Diabetes mellitus is becoming a global epidemic. In 2011, there were 366 million people (8.3% of the world’s adult population) living with diabetes; by 2030 this will have increased by 54% to 552 million (IDF Atlas Fifth Edition). Diabetes increases the risk of a range of eye diseases, but the main cause of blindness associated with diabetes is diabetic retinopathy (DR). Every person with diabetes is at risk of developing DR. More than 75% of people who have diabetes for more than 20 years will have some form of DR (WHO 2005). While DR is not currently the primary cause of avoidable blindness, it has the capacity to become the leading cause of blindness in the next 20 years and it will affect the poorest people most – already 80% of people with diabetes live in low-middle income countries.
There is an epidemic of diabetes in Chile. Chile’s Nationwide Health Survey (NHS) in 2010 estimated a prevalence of 9.4% – over a million people – doubling the previous estimate of 4.2% from 2003.
Ricardo Schade Yankovic specialises in Diabetic Retinopathy and works with Dr Fernando Barria, an ophthalmologist at the forefront of Chile’s response to the DR challenge. As the medical retina specialist at the Regional Hospital in Concepcion – Chile’s second biggest metropolitan area – Ricardo manages close to 80 cases a week, with more than 80% diagnosed with Diabetic Retinopathy at primary and secondary levels. He also performs nearly 200 fundus screenings a week, with 18% of the patients identified with DR.
Ricardo’s patients are referred to the hospital by a network of primary care health ‘outposts’ that has doctors also screening for Diabetic Retinopathy whenever they note a diabetic in their catchment – a great practice. Other Diabetes specialists like endocrinologists also screen for DR and add to the referral stream. Unlike Cataract, patients with DR tend to be younger, and hence more mobile, so they can rely on public transportation to reach Ricardo’s clinic. Ricardo and his referrers also keep track of the patient flow using a Health Information System. Thanks to a well-planned system, 70% of all estimated referrals come through.
80 to 90% of Chile’s population is covered by its National insurance scheme. Its remarkable Garantías Explícitas en Salud (Explicit Guarantees in Healthcare) essentially includes four guarantees for health – Access, Opportunity, Quality and Financial coverage. These map very well with the Global Action Plan’s objectives. The scheme covers eight eye conditions, including Diabetic Retinopathy, low vision and rehabilitation.
“There is a need for well-trained mid-level personnel at every level of eye care, those with specialised training in DR more so”, they note.
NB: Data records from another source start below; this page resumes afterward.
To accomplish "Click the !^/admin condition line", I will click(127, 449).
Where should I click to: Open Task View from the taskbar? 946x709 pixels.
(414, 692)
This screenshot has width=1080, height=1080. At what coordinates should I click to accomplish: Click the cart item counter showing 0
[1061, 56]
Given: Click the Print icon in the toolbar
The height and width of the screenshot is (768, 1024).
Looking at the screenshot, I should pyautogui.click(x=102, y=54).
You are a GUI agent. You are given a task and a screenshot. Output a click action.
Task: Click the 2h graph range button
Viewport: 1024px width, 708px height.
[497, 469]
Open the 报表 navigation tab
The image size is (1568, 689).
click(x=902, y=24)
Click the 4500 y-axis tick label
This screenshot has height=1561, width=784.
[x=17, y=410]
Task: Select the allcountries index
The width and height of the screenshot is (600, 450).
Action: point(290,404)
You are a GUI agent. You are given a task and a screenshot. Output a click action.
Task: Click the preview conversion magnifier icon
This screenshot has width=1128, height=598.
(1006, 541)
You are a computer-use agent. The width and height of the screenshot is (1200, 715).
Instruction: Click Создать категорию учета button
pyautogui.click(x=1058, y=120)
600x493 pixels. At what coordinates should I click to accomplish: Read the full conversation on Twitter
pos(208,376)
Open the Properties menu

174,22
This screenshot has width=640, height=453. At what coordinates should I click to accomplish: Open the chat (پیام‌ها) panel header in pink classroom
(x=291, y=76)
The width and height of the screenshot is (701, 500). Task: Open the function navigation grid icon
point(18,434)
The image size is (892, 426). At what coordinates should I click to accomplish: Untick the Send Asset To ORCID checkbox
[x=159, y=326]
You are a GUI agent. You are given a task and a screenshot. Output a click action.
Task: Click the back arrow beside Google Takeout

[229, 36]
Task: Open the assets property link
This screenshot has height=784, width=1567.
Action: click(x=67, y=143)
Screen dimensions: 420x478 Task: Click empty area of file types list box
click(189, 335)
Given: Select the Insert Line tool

Chile calls its mid-level personnel ‘Medical Technologists’, and those specialising in eye care and DR need to be identified and groomed to meet capacity.
Geographic distances, poverty and other related factors can impact identification and uptake of DR services, which are currently available only in urban areas of Chile. “Telemedicine can help us improve screening coverage, especially if there is a risk of blindness”, they say. There is also a lack of awareness about DR, even among doctors across the country. Ricardo and his team have prepared brochures and work on key messages to improve awareness and compliance.